Лаврентий Павлович поставил недопитый бокал обратно на столик.
— Пробка? — С сомнением в голосе переспросил он. — Вряд ли. А вот привкус ностальгии чувствуется. Представляете, как только уеду из России хотя бы на один день, так обязательно смертельно скучаю. И что это такое со мной происходит, не подскажете? И тонкие вина не в радость. Привык, знаете ли, к грузинскому. Но, что интересно, в Москве могу месяцами без него обходиться, водкой да коньками перебиваясь. Или это воздух там такой, что пьянит не хуже? Не замечали, господин генерал?
Чуть слышно скрипнули зубы генерал-лейтенанта Генерального штаба.
— Вы мне будете говорить про Россию, господин полковник? После того, как её у нас отобрали?
— Мы? Помилуй Боже, Антон Иванович, что такое говорите? Мы отобрали…. Обидно даже, право слово. Уж простите за грубость, не вы ли сами её просрали? Я не имею ввиду Вас лично, а всё Белое движение вообще.
— Извольте объясниться! — Деникин побагровел от гнева на откровенное хамство гостя, хоть и прозвучавшее с оговоркою.
— Извините, если моя правда Вас обидела, — Лаврентий Павлович склонил голову в вежливом поклоне. — Только позвольте уточнить, кто именно из нынешнего руководства Советского Союза отбирал страну? Ворошилов? Каменев? Будённый? Или сам Иосиф Виссарионович? Заметьте, никто из них не приходил лично к Вам и не говорил: — «Отдавай нам, Антон Иванович, Россию, теперь мы её рулить будем»
Берия-младший замолчал на минутку, отпил вина, того самого, с ностальгией, и продолжил:
— Наоборот, они честно с Вами воевали. Или я не прав?
— Прав, — нехотя согласился Деникин.
— О чём и говорю. Они победили. А теперь строят новую стану. Разве Вы бы не строили?
— Но не большевистскую же?
— Это опять термины, господин генерал.
— Уж не хотите ли Вы сказать, Лаврентий Павлович…?
— Уж не хотите ли Вы догадаться, Антон Иванович…?

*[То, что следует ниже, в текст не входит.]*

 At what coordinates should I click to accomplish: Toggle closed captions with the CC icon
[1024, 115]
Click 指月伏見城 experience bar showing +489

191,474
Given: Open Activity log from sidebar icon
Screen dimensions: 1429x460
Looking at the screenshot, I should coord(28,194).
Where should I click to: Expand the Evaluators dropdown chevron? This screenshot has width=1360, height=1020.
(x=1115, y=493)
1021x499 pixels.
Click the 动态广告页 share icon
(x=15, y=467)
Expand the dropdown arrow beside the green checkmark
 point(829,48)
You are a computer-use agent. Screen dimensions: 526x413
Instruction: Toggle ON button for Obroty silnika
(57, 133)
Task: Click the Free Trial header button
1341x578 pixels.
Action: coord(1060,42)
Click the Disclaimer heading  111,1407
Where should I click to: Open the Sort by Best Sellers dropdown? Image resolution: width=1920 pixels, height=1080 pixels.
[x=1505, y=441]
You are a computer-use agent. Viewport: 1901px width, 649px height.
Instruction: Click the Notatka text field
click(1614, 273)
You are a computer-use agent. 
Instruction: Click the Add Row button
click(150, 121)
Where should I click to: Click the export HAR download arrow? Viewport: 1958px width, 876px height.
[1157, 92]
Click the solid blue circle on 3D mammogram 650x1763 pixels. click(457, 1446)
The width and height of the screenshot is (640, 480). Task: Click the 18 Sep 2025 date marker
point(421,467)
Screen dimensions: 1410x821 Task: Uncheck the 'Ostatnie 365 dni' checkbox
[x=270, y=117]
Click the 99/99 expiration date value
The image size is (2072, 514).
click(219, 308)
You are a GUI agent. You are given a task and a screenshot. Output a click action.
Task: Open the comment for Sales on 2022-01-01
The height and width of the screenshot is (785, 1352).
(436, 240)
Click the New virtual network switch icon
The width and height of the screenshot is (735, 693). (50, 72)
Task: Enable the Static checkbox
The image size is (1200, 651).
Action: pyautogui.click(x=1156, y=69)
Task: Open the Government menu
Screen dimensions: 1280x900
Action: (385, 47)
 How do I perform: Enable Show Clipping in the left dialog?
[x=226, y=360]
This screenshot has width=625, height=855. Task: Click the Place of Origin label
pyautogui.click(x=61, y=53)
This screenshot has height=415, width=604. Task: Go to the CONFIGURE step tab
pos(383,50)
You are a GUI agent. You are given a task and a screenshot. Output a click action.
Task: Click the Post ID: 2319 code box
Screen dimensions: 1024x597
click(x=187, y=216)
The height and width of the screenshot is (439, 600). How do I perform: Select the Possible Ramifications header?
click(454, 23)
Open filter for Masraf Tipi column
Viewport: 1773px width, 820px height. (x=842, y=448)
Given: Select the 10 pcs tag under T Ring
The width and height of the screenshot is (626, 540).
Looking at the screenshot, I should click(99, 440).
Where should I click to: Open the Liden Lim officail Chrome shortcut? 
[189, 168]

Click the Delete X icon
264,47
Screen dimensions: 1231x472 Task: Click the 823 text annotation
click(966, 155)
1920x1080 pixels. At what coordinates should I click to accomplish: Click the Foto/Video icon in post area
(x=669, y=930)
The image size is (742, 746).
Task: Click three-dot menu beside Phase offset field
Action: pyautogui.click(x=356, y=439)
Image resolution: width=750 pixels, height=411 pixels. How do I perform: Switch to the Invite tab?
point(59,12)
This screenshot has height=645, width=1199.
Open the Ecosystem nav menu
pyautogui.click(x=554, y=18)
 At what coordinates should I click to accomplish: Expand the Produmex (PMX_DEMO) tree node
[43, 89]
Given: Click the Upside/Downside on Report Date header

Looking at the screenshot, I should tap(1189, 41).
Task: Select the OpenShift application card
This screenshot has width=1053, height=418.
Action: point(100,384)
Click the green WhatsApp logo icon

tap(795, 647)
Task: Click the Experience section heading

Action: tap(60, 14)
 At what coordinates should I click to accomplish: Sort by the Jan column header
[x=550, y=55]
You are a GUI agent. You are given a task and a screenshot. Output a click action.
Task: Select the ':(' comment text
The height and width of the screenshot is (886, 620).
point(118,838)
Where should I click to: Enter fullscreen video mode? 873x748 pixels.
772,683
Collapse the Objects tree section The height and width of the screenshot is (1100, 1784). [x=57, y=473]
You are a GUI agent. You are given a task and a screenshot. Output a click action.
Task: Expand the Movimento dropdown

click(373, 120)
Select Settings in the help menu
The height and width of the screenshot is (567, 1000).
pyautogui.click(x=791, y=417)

Сабли на ковре насторожённо молчали, пытаясь понять смысл разговора. Да что они поймут? Железяки. Путь и остро заточенные, а всё равно тупые. Пусть слушают, лишь бы не нарушали повисшую в кабинете тишину.
— И почему тогда Сталин добился моей высылки в Совдепию? Расстрелять? Зачем? По Вашему утверждению мы были честными врагами.
— В Россию, — поправил Берия. — Именно в Россию. Но у Вас создалось превратное мнение. Какие враги? Противники, да и то под сомнением. А если принимать во внимание официальную версию…. Кому же придёт в голову расстреливать национального героя?
— Как-как?
— Вы, Антон Иванович, что, советских газет не читаете?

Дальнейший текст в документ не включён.